Task brief:
Render all of the data below as a numbered list with one line per item, skipping any blank lines. Leave the pictures out of your answer.

Given records:
►

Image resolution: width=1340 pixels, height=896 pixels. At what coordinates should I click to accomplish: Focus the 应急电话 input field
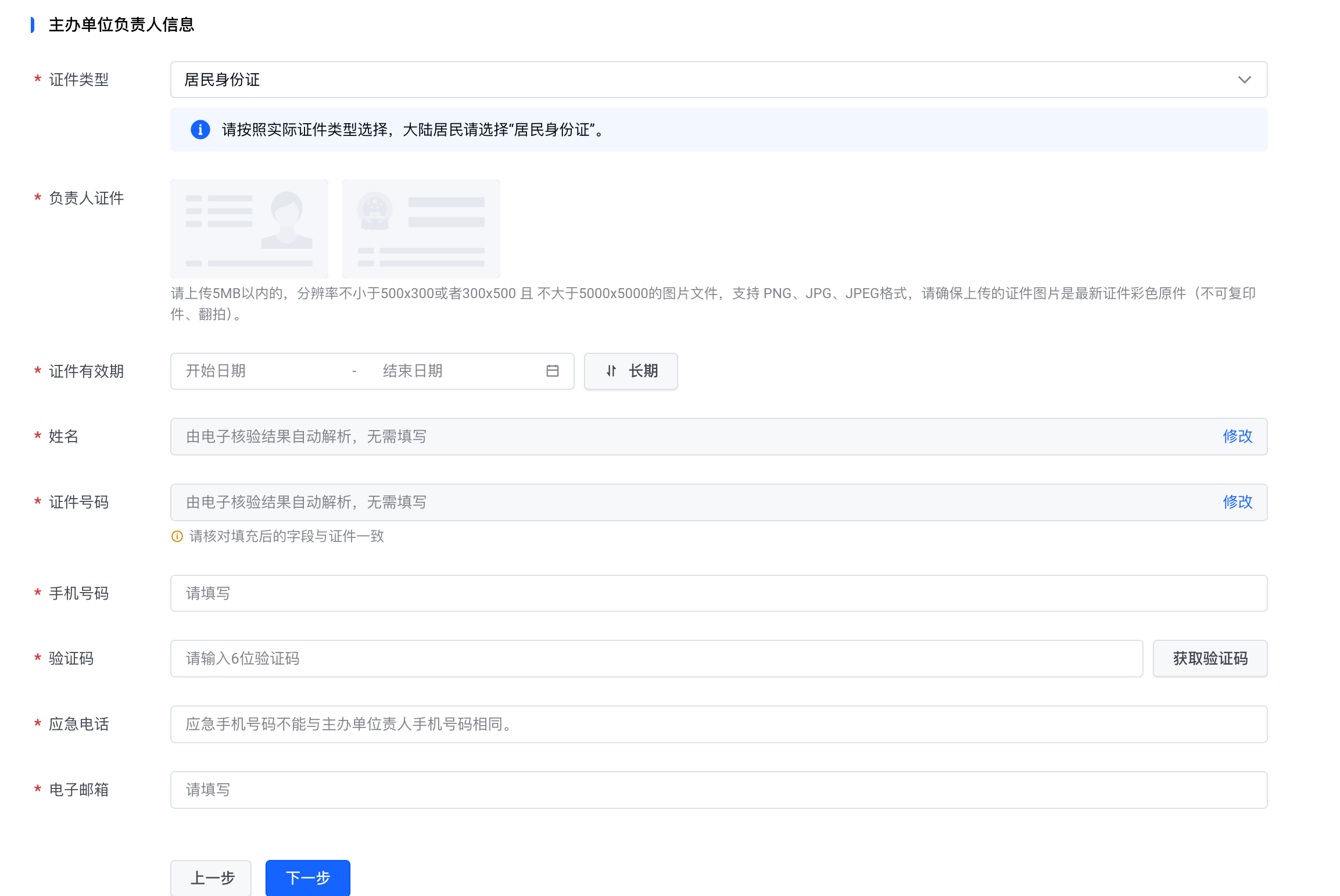coord(718,724)
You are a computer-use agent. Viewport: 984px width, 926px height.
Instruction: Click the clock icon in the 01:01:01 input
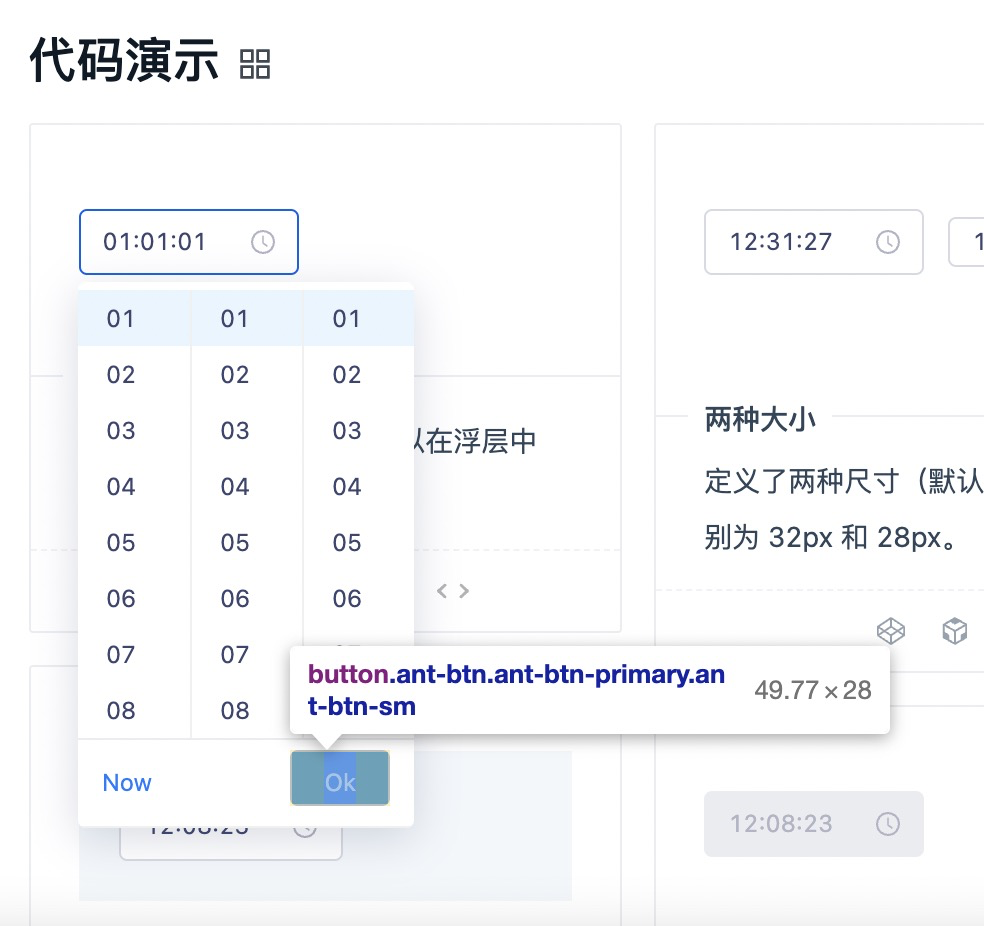264,241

◄

Finished answer:
1. Image resolution: width=1340 pixels, height=896 pixels. At what coordinates should I click to accomplish: Focus the 应急电话 input field
2. coord(718,724)
3. You are a computer-use agent. Viewport: 984px width, 926px height.
4. Instruction: Click the clock icon in the 01:01:01 input
5. 264,241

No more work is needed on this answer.